Vanja Dragojević

Personal information
- Full name: Vanja Dragojević
- Date of birth: 11 January 2006 (age 20)
- Place of birth: Zemun, Serbia and Montenegro
- Height: 1.84 m (6 ft 0 in)
- Position: Defensive midfielder

Team information
- Current team: Rangers
- Number: 22

Youth career
- Altina Zemun
- 2021–2024: Partizan

Senior career*
- Years: Team / Apps / (Gls)
- 2024–2026: Partizan / 44 / (4)
- 2024–2025: → Teleoptik (loan) / 12 / (2)
- 2026–: Rangers / 1 / (0)

International career^{‡}
- 2025–: Serbia U21 / 3 / (0)
- 2026–: Serbia / 2 / (0)

= Vanja Dragojević =

Serbian footballer (born 2006)

Vanja Dragojević (Вања Драгојевић; born 11 January 2006) is a Serbian professional footballer who plays as a defensive midfielder for club Rangers and the Serbia national team.

==Club career==
Dragojević began training at the "FK Altina" football school in Zemun, where Dušan Vlahović also took his first steps in football. Dragojević later went through all the junior levels of Partizan, and also played for the club in the UEFA Youth League. He signed his first professional contract in September 2023, when he was presented to the public with peers including goalkeeper Vanja Radulaški and Ognjen Ugrešić and Zoran Alilović, also midfielders. During the summer of 2024, after playing for the youth team, Dragojević was immediately transferred to Teleoptik, for whom he played his first senior matches in the Serbian League Belgrade. He made 12 appearances and scored 2 goals in that competition, before the sports department decided to terminate his loan.

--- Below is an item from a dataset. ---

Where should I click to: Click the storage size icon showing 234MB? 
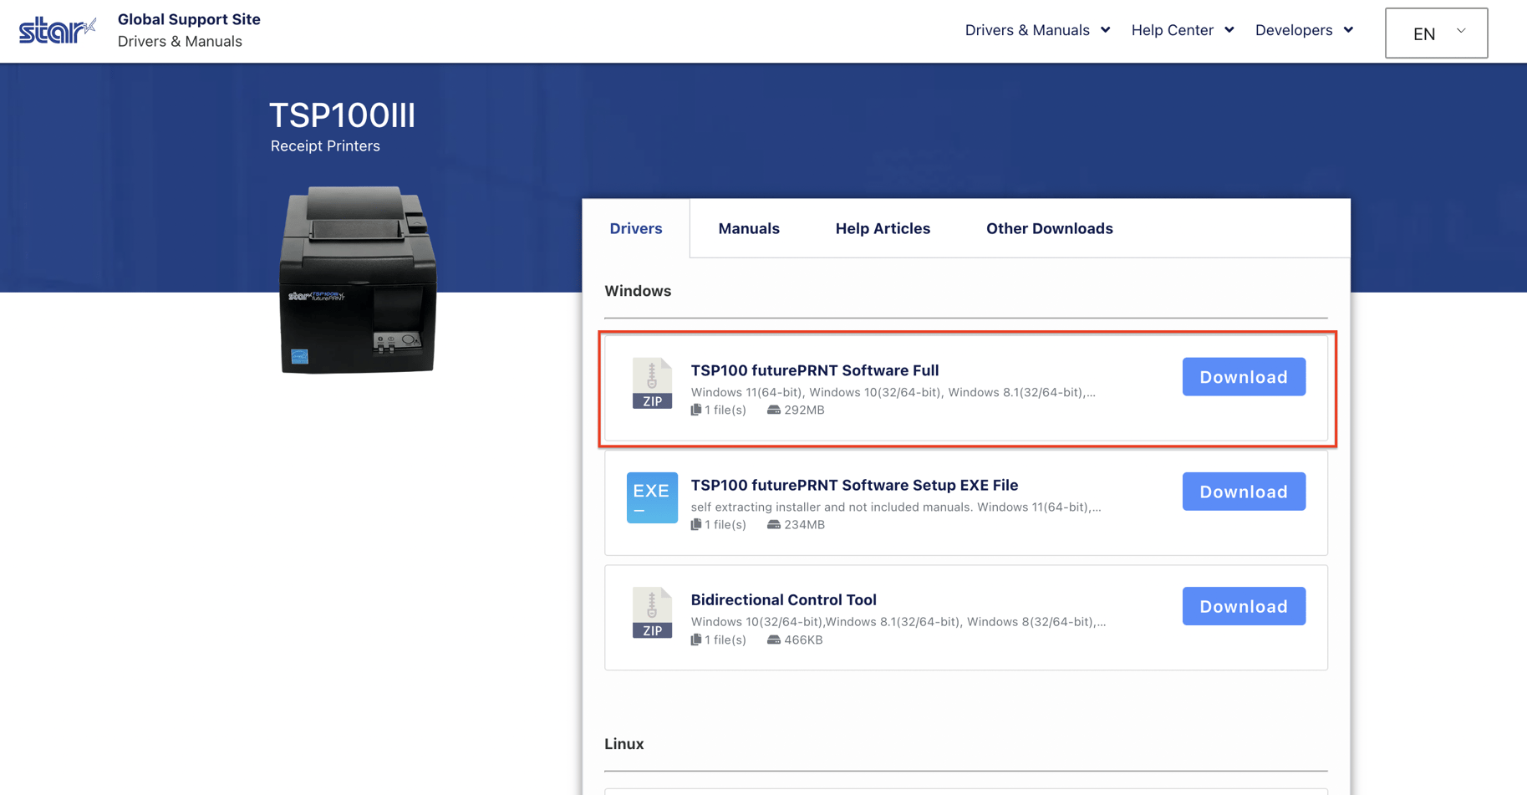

Dragojević made his debut for the first team in the round of 16 of the Serbian Cup away against Radnik Surdulica, replacing Mihajlo Ilić in the 83rd minute. Ten days later, he played, paired with Aleksandar Filipović in the centre-back positions, against CSKA Moscow in a friendly match. In the following period, he also established himself in the Serbian SuperLiga, and at the end of the 2024/25 season. he appeared as a regular as one of the bonus players. He played the entire match against Red Star Belgrade at the Rajko Mitić Stadium as part of the 176th eternal derby. He ended his first season in professional competition with an assist for Milan Vukotić in a win over Vojvodina in the final round. After that, he officially extended his contract with Partizan until 2030. A release clause of 15 million euros was added to the contract. Following the departure of Aleksandar Jovanović, Bibars Natcho was elected as the new captain of Partizan, and Dragojević as the vice captain. He wore the armband in a friendly match against Radnički Niš on the first day of summer 2025. Dragojević scored his first goal for Partizan in the 10th round of the Serbian SuperLiga, against OFK Beograd at the Kraljevica Stadium in Zaječar, when, after a possession and a solo run, he hit the net guarded by Balša Popović.

On 23 July 2026, Dragojevic signed for Scottish club Rangers on a four-year deal with the option of an additional year. On 16 August 2026, Dragojević scored his first goal at the Ibrox Stadium in the Scottish League Cup round of 16 against St Mirren.

==Playing style==
Standing at 184 centimetres tall, Dragojević primarily plays as a defensive midfielder. Bojan Šaranov, former Partizan goalkeeper and Vanja's agent, described him as a player with a strong character and physical predispositions. Dragojević is characterized by a competitive mentality, impudence and aggressive play, which is why he was often penalized with cards in the younger categories. He has a playing style similar to Kristijan Belić, while he singled out Saša Zdjelar as his footballing role model. Upon his transition to senior football, he was often compared to that player. He was occasionally dropped to the last line, in the position of a defender.